W XXI wieku jesteśmy skazani na coś, co nazywa się reklamą; bez różnicy czy tego chcemy, czy nie, jesteśmy nią otoczeni, bezpośrednio czy pośrednio uczestniczymy w „festiwalu” produktów, firm, osób...
Do zasad wymienionych na wstępie dodać trzeba jeszcze rzetelność.
Cóż bowiem po informacji zawartej w reklamie, skoro produkt jest słaby, marnej jakości bądź wręcz niebezpieczny podczas użytkowania. Z drugiej zaś strony nawet ten słaby produkt, jeżeli jest dobrze pokazany, ma warunki do zdobycia klienteli. Tak jak już pisałem, jesteśmy otoczeni reklamą wszędzie i zawsze, czy to jest reklama produktu czy osoby (wybory), czy wreszcie reklama społeczna, która mam nam uświadomić cele, zadania lub powinności. Od nas tylko zależy jak ją przyjmiemy, zastosujemy bądź czy zakupimy dany produkt.
Etyka reklamowa – czy istnieje coś takiego?
Problemy etyczne to zasadniczy aspekt reklam, ale jak na to spojrzeć?
Każda firma, która pragnie zaistnieć na rynku, a do tego ma jeszcze produkt do sprzedania ( patrz zaoferowania ) musi prędzej czy później zdecydować się na taką czy inną kampanię reklamową. Dopiero w trakcie prowadzenia tejże kampanii wychodzą sprawy etyki. No bo jak pokazać produkt? Jak go zareklamować? Wykorzystanie symboli religijnych jest możliwe, jeżeli produkt dotyczy religii; wtedy nie ma problemu. Przecież jeżeli ktoś chce zareklamować produkcję dzwonów czy remontuje świątynie i pokazuje jakie już zrobił, to powiedzmy, że po uzyskaniu zgody może zamieścić wizerunek kościoła. Gorzej, jeśli reklamuje batony i wykorzystuje formułę „wodzi na pokuszenie” – wtedy jest to już naginanie uczuć religijnych metodą skojarzeń. Niedopuszczalnym jest wykorzystywanie różnych symboli w niecnych zamiarach, nie mających nic wspólnego z tymi symbolami.

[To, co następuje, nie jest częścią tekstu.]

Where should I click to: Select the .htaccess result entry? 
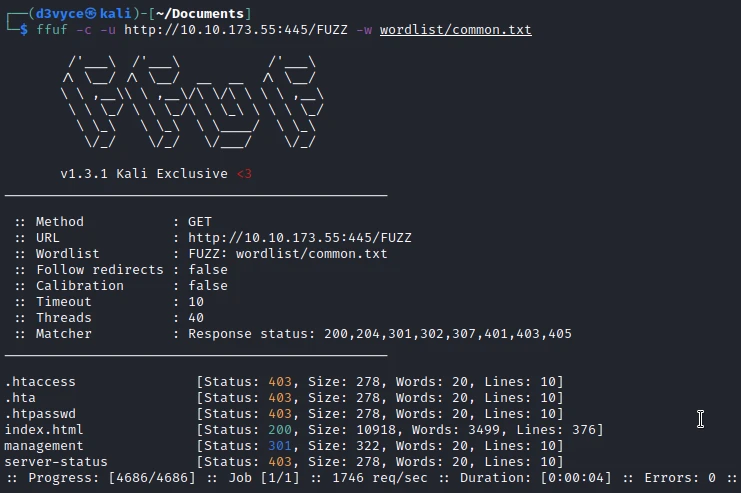40,382
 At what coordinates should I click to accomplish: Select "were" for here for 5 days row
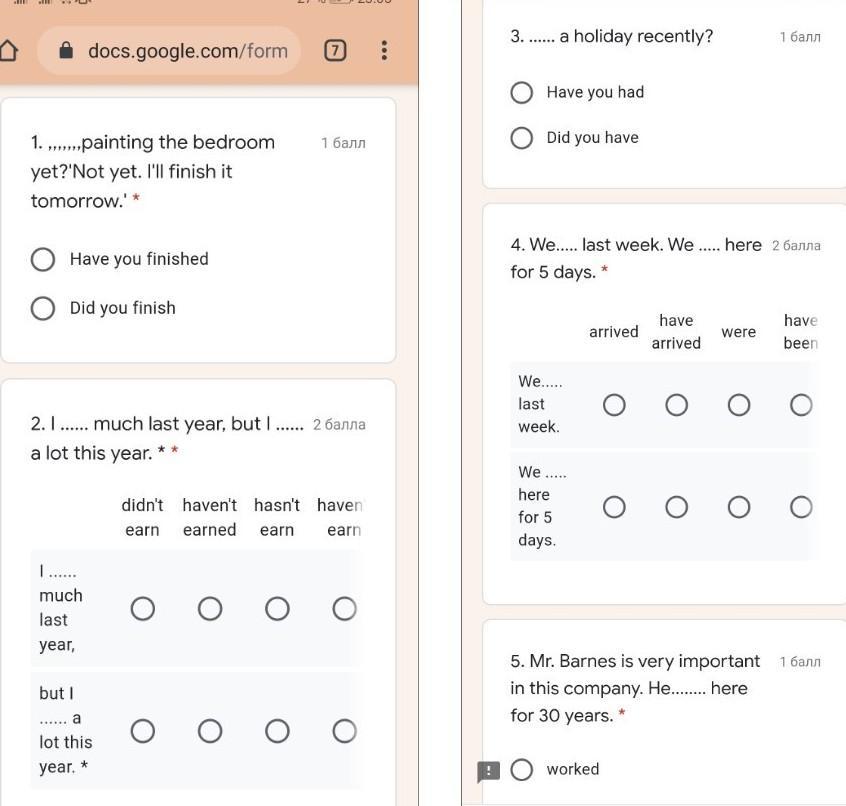click(739, 507)
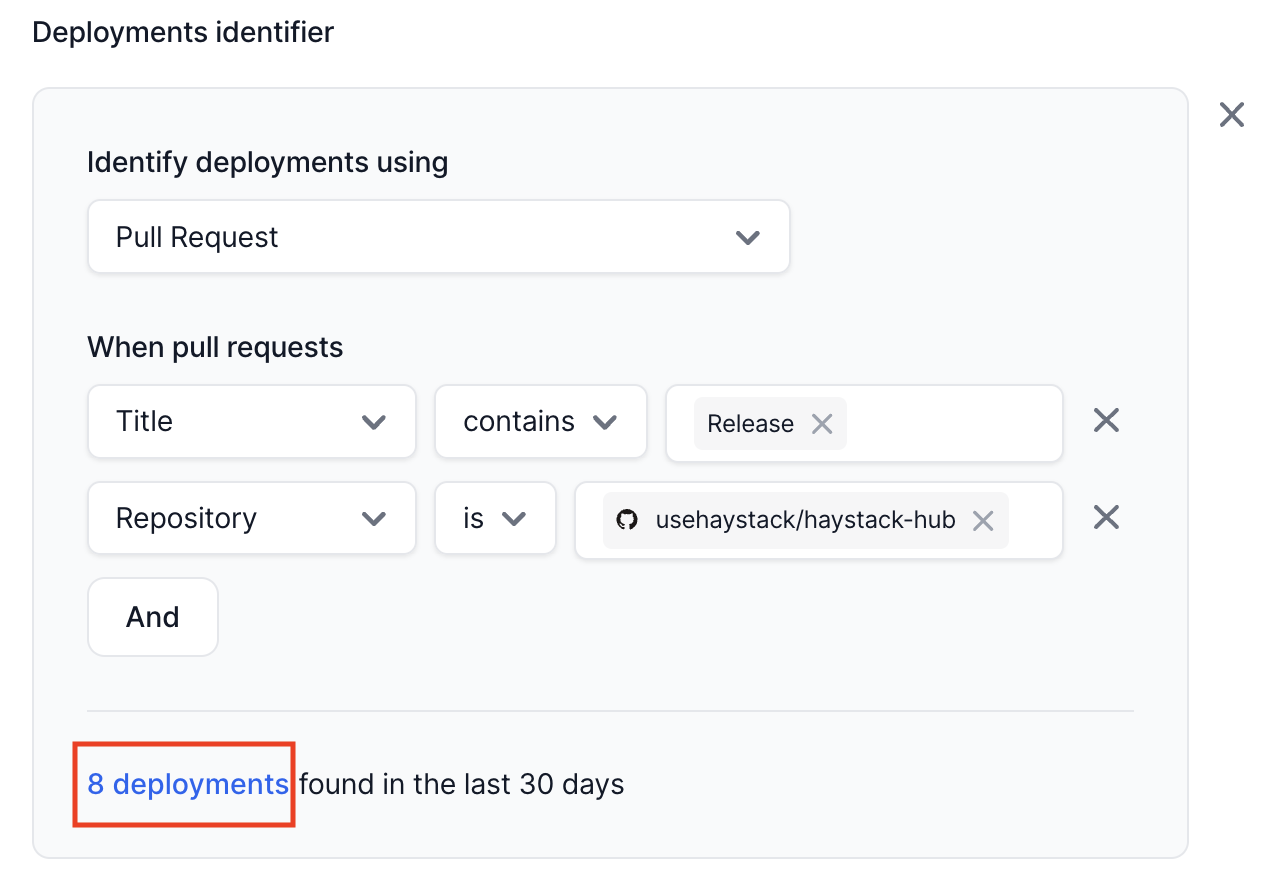Delete the Repository condition row
Image resolution: width=1268 pixels, height=884 pixels.
[1105, 518]
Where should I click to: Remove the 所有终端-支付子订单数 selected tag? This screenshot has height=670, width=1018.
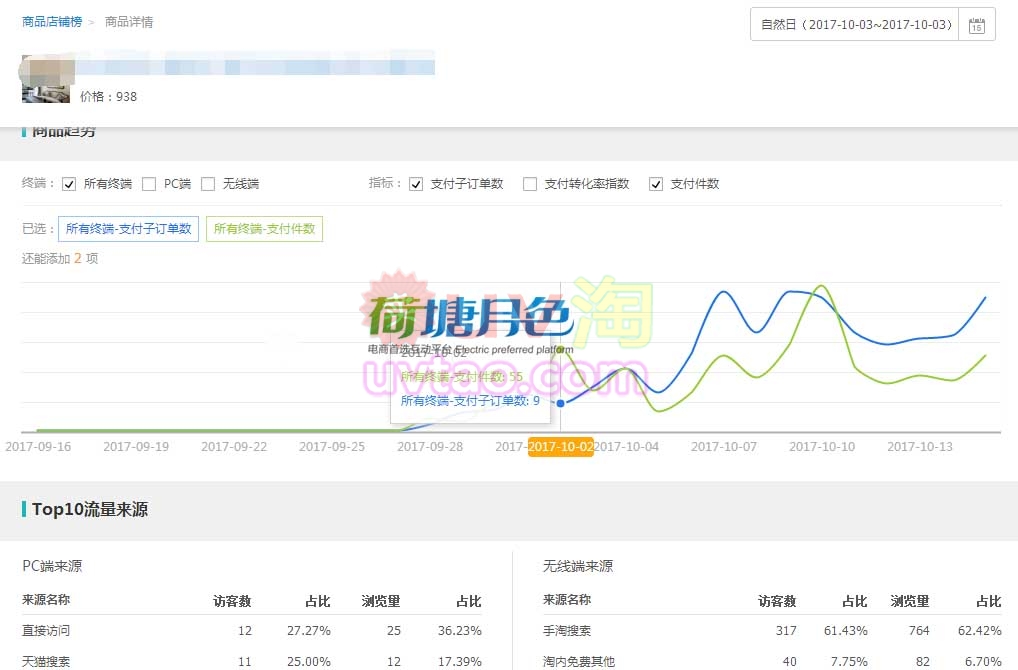click(128, 229)
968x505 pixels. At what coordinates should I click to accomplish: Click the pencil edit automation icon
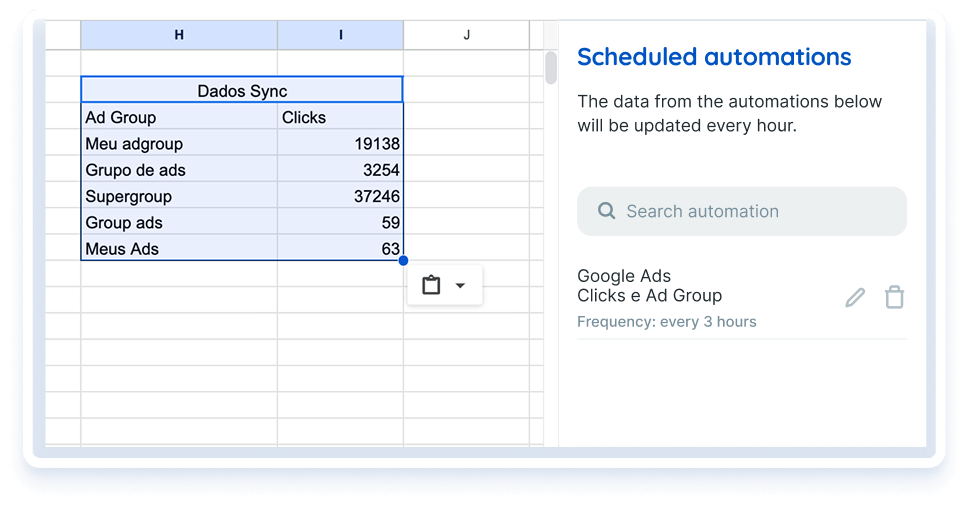point(855,297)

Dlatego też przed dopuszczeniem do emisji każda reklama jest przeglądana pod kątem treści, symboli czy porównań. Takich przykładów jest tysiące i praktycznie na co dzień spotykamy się z łamaniem etyki, z porównywaniem produktów czy z nierzetelną reklamą. Jak się tego ustrzec?
Najprostszym rozwiązaniem byłoby nie zwracanie uwagi na hasła i spoty reklamowe, ale przecież są one adresowane do nas. Musimy zatem w sobie wypracować selektywność odbioru nośników reklamy i wybierać produkty, które nam odpowiadają, a jeżeli one akurat poprzez promocję są na „topie”, to tylko nasz zysk.